Ses responsabilités dans différents ministères (santé, éducation et énergie) en tant que coordinateur principal ont été confiées aux actuels ministres en fonction.
Il a également indiqué faire confiance au peuple cubain et aux instances politiques pour que le travail continue normalement dans tous les domaines.
La nature exacte et la gravité de la maladie du dirigeant cubain n’ont pas été communiquées officiellement. On sait seulement selon la déclaration signée de la main de Fidel Castro que « tous les détails de cet accident de santé ont été constatés dans les radiographies, les endoscopies et des matériaux filmés ».
Pour expliquer son état, le président cubain évoque « les énormes efforts » consentis pour son voyage en Argentine pour le sommet du Mercosur, du 22 au 24 juillet, ainsi que son discours annuel du 26 juillet, effectué à Bayamo, au sud-est de La Havane.
Le président cubain a encore demandé que l’anniversaire de ses quatre-vingts ans, le 13 août, soit reporté au 2 décembre, 50e anniversaire de son débarquement à Cuba pour renverser la dictature de Fulgencio Batista.
Il a d’autre part laissé planer le doute sur sa participation au sommet des non-Alignés, prévu à La Havane du 11 au 16 septembre, et au cours duquel il devait prendre la présidence du mouvement, pour la deuxième fois, après celle exercée de 1979 à 1982.
Compte tenu de son âge, de l’état réel ou supposé de sa santé, lui qu’on a essayé de « tuer tant de fois » (réplique de l’intéressé en 2005 aux rumeurs lui attribuant la maladie de Parkinson), les spéculations vont bon train, car c’est la première fois que Fidel Castro est contraint de passer la main et de le dire publiquement.
Certains commentaires n’hésitent pas à l’annoncer déjà pour mort, et l’après-castro, sujet « tabou » abordé pourtant à maintes reprises (notamment dans l’ouvrage d’Ignacio Ramonet Cent Heures avec Fidel) par Castro lui-même, invite à de nombreux scénarios dits de « transition démocratique » ou de sortie de l’ère « castriste » mettant fin au régime du parti unique.
Raul Castro, soixante-quinze ans est, de par la Constitution, le numéro deux cubain et le successeur désigné de son aîné.
Homme de l’ombre, il a constamment veillé sur la sécurité de son frère et sur celle du régime depuis la Révolution cubaine de 1959.
En juin dernier, il avait affirmé que le PCC continuerait à diriger Cuba, et que celui-ci maintiendrait les orientations socialistes de la grande île de la Caraïbe quand Fidel Castro aura passé la main.
Dans cette perspective, les États-Unis, qui n’ont jamais accepté la révolution des « Barbudos » et ont à peu près tout fait pour l’entraver, sont prêts à fourbir leur propre plan dans un sens favorable au lobby anticastriste d’extrême droite qui, depuis Miami, n’attend que la date et l’heure de la mort du « leader » cubain.
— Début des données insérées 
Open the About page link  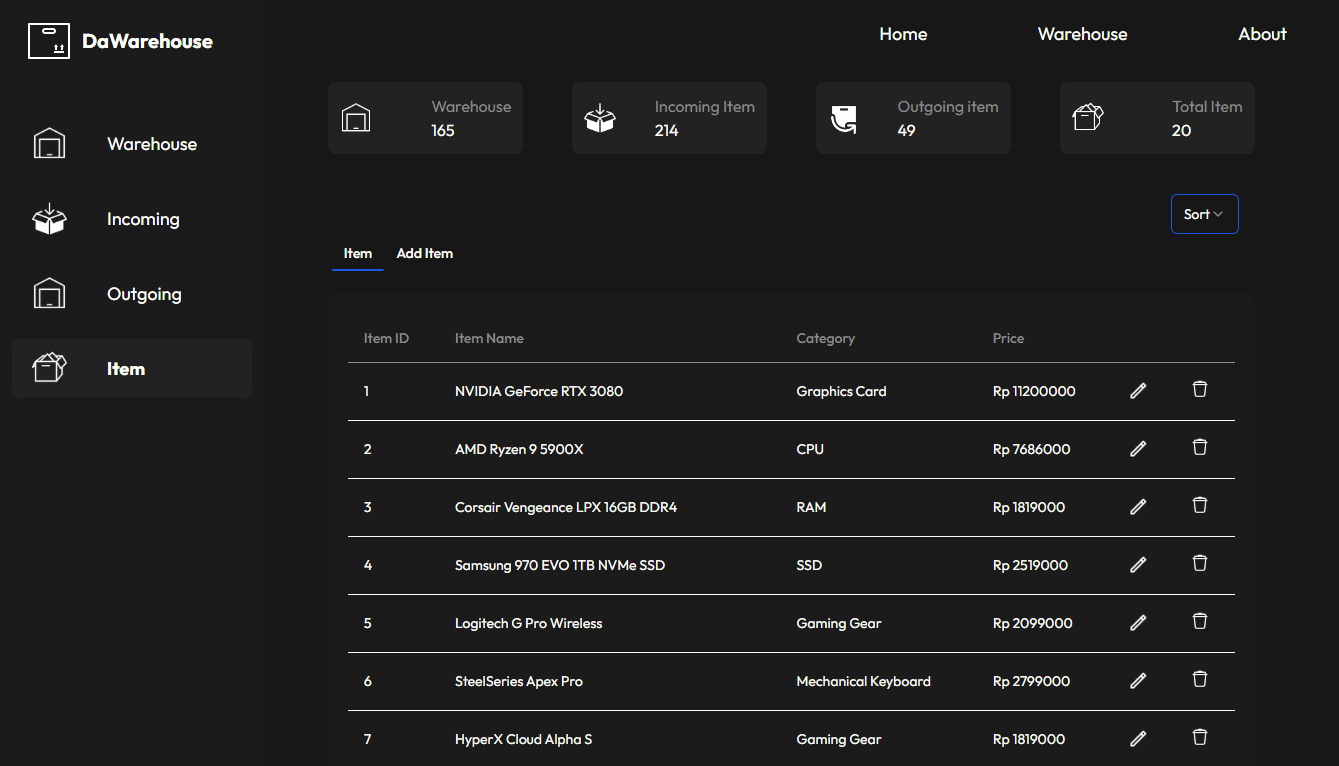click(x=1262, y=34)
Pendant que Peter Watkins, un porte-parole de la Maison-Blanche, déclarait « nous suivons la situation ; Nous continuerons à oeuvrer en faveur de la libération de Cuba », les Cubains de Floride exprimaient bruyamment leur joie de « Viva Cuba Libre ! » pour fêter la nouvelle de l’hospitalisation de Castro.
L’amérique latine préoccupée
En Amérique latine, les dirigeants les plus proches du « Lider Maximo » se sont montrés préoccupés par l’état de santé du dirigeant cubain.
« De tout mon coeur, j’espère que le président Fidel Castro va se rétablir rapidement et rester toujours avec nous », a ainsi dit Hugo Chavez, le président vénézuélien. Ce dernier tenu informé par La Havane s’est cependant dit « serein ».
Le nouveau venu dans « la lutte anti-impérialiste », Evo Morales, le président bolivien, a pour sa part témoigné de « la solidarité et (du souhait de) prompt rétablissement » de tout le peuple bolivien.